Information shown:
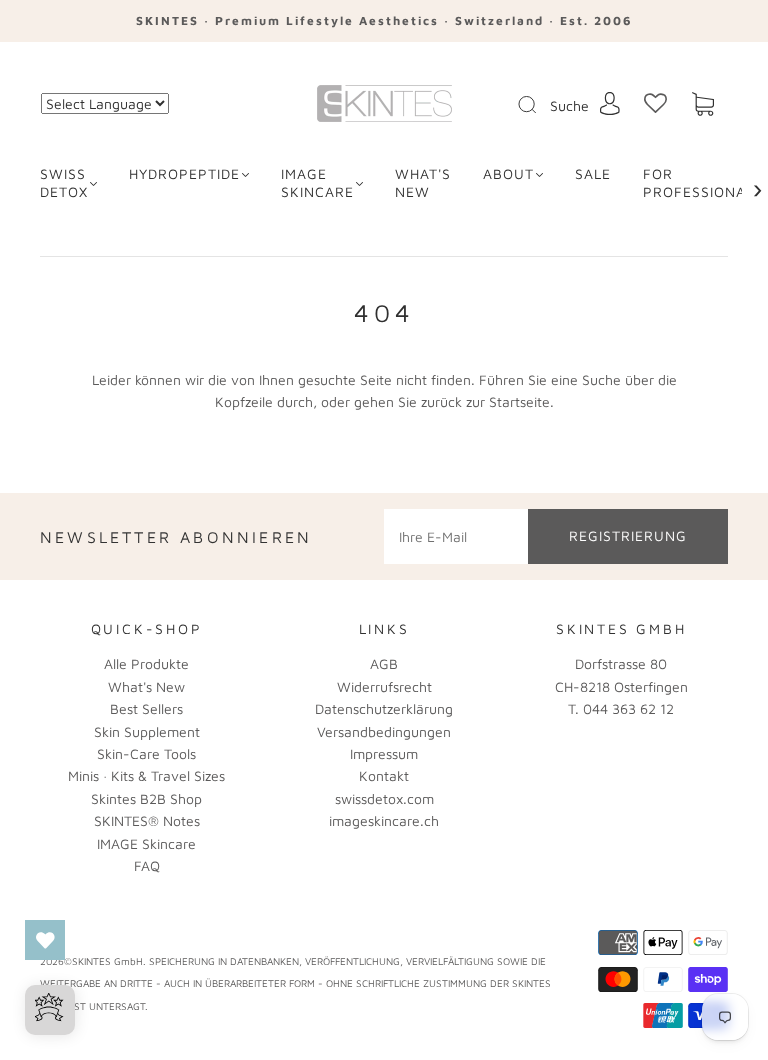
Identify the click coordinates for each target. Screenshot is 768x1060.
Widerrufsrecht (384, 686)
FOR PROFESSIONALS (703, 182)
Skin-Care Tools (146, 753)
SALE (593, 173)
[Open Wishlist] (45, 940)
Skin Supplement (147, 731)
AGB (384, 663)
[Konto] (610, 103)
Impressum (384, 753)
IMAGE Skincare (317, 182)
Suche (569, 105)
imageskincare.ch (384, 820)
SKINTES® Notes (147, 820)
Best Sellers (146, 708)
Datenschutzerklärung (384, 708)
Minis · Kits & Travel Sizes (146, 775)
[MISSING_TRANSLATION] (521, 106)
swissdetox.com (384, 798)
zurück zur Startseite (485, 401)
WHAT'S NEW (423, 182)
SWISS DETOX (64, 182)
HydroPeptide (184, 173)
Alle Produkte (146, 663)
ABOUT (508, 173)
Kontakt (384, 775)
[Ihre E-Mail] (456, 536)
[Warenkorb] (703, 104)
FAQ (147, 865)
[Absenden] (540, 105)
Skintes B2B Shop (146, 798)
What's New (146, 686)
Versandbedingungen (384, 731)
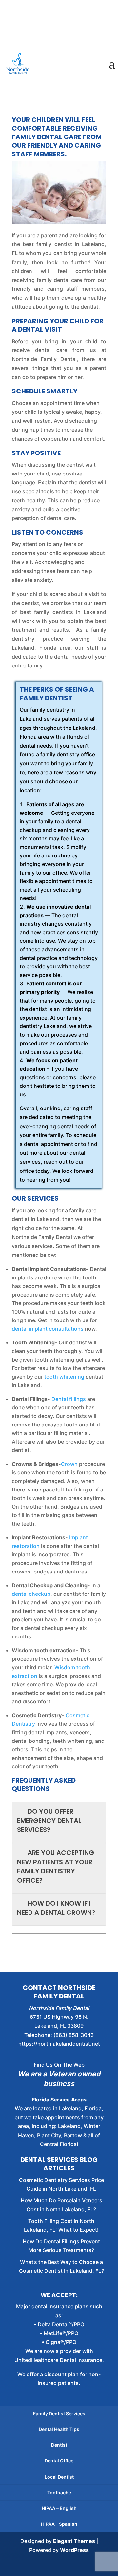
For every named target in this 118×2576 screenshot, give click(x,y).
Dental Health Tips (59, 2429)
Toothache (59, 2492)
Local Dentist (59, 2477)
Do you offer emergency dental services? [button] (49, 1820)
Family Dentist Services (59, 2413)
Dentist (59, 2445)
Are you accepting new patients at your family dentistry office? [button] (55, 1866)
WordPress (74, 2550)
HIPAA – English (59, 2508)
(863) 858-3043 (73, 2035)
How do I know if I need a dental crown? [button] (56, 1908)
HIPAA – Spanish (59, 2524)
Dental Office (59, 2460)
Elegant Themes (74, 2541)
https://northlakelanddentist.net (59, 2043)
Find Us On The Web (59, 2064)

Assigned task: Would you transcribe, exactly, the lines running from the one that contains "Toothache (59, 2492)" through the final line of the listing above? Include both ends and nothing else.

Result of this task:
Toothache (59, 2492)
Local Dentist (59, 2477)
Do you offer emergency dental services? [button] (49, 1820)
Family Dentist Services (59, 2413)
Dentist (59, 2445)
Are you accepting new patients at your family dentistry office? [button] (55, 1866)
WordPress (74, 2550)
HIPAA – English (59, 2508)
(863) 858-3043 (73, 2035)
How do I know if I need a dental crown? [button] (56, 1908)
HIPAA – Spanish (59, 2524)
Dental Office (59, 2460)
Elegant Themes (74, 2541)
https://northlakelanddentist.net (59, 2043)
Find Us On The Web (59, 2064)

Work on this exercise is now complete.